Mildred Van Leer 


b. April 14, 1909 - June 2003

Studies in Light
Second retrospective, oil paintings
exhibited February 28, 2003

 
Van LeerMildred’s parents, Stella Kurtzeborn and Benjamin Scott Benson, were introduced at a church meeting in St. Louis at the time of the World’s Fair in 1903 and married the following February 14. Mildred was born in Ottumwa, Iowa on April 14, 1909. They moved to pre-smog Los Angeles in 1912 where her brother Benjamin was born. She started her education in one of California’s progressive elementary schools. Upon returning to Ottumwa in 1917 she was placed in a group of advanced students, a half grade level ahead of their class. The country was in a patriotic fervor at the height of World War I with band concerts every Thursday evening in the park. Chautauqua each summer in a large tent and a Carnegie Library were the principle cultural foci for this small Iowa town. She graduated from high school in 1926 after putting artistic touches on her school’s yearbook.

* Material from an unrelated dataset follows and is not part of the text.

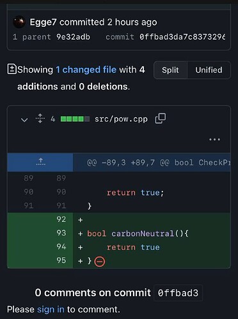This screenshot has height=319, width=238.
Task: Copy the src/pow.cpp file path
Action: click(x=160, y=119)
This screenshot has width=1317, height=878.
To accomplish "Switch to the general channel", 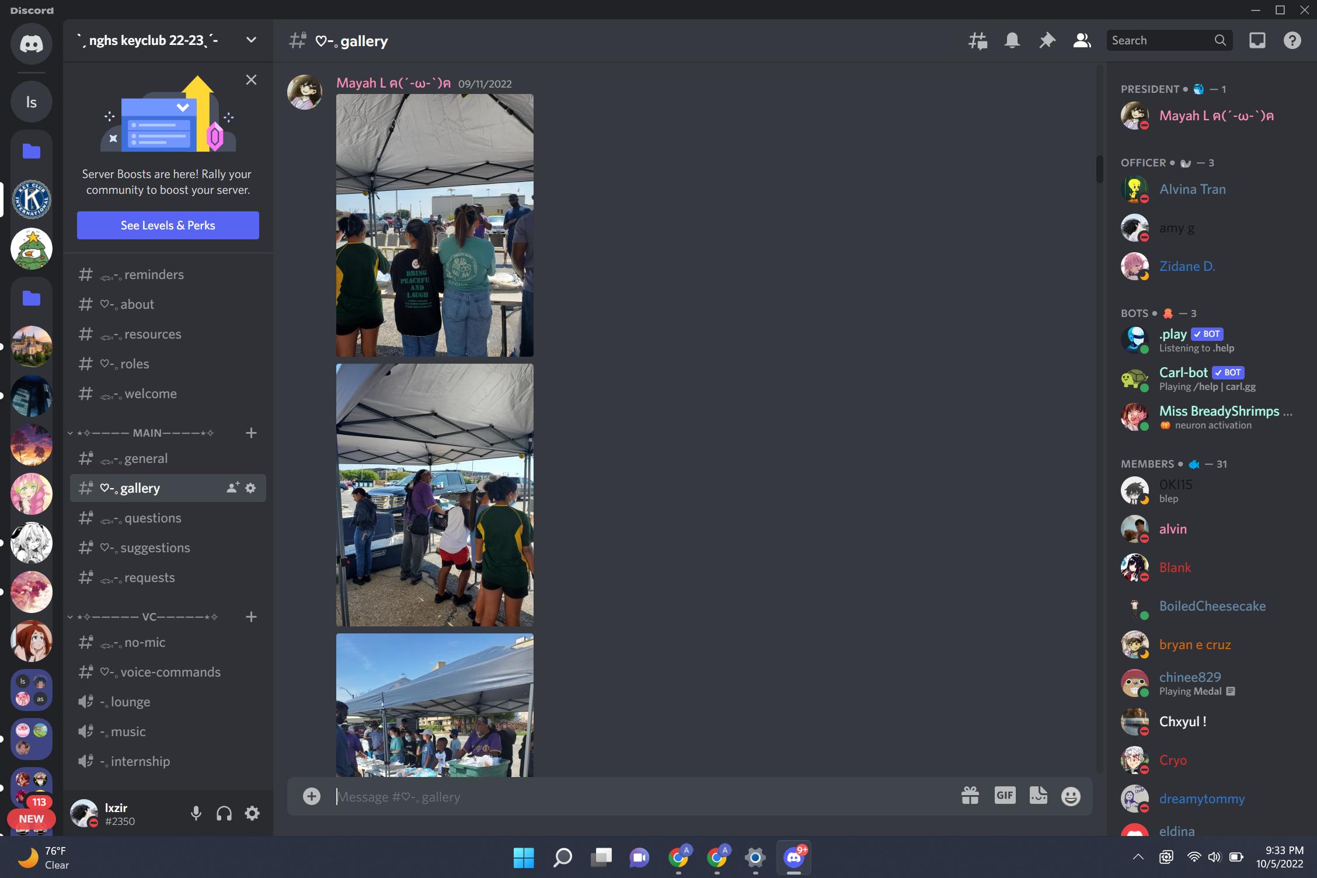I will pyautogui.click(x=146, y=459).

Mildred entered business school for a year of practical education before entering Principia in 1927. At Principia, she studied art with the inspirational Kathryn Cherry who painted in the art colony at Gloucester, Massachusetts each summer and whose work is still sought by collectors today. Following Principia, Mildred moved to Washington, D.C. in the depression year of 1930 to work in the Federal government. Her first morning in town, she met her future husband Carlos Van Leer, Jr. on the church steps. They were married the following February 14. She painted the “Violin” watercolor in 1933, which is in the exhibit. They attended weekly art lectures at the Phillips Gallery during the time and enjoyed exhibitions there and at the Corcoran before the National Gallery was built.

Mildred and Carlos had two boys, Carlos Clark Jr. and John Cloud Van Leer and settled down in Bethesda – Chevy Chase area of Maryland, where she would live for the next sixty years. Carlos joined the Navy during World War II and served in the Phillipines while Mildred held down the home front complete with a Victory Garden. After years as a mother and homemaker, Mildred finally got back to her first love – art. She enrolled in the Corcoran School of Art in 1956, studying with Edmond Archer where she did the pastel “Young Man” also, in the exhibit. Later she studied extensively with the more adventurous Daniel Mistrik in Bethesda. Her painting efforts extended over about sixty-five years until 1997. Then, arthritis in her right shoulder and later eyesight diminished by macular degeneration forced her to give up her beloved painting.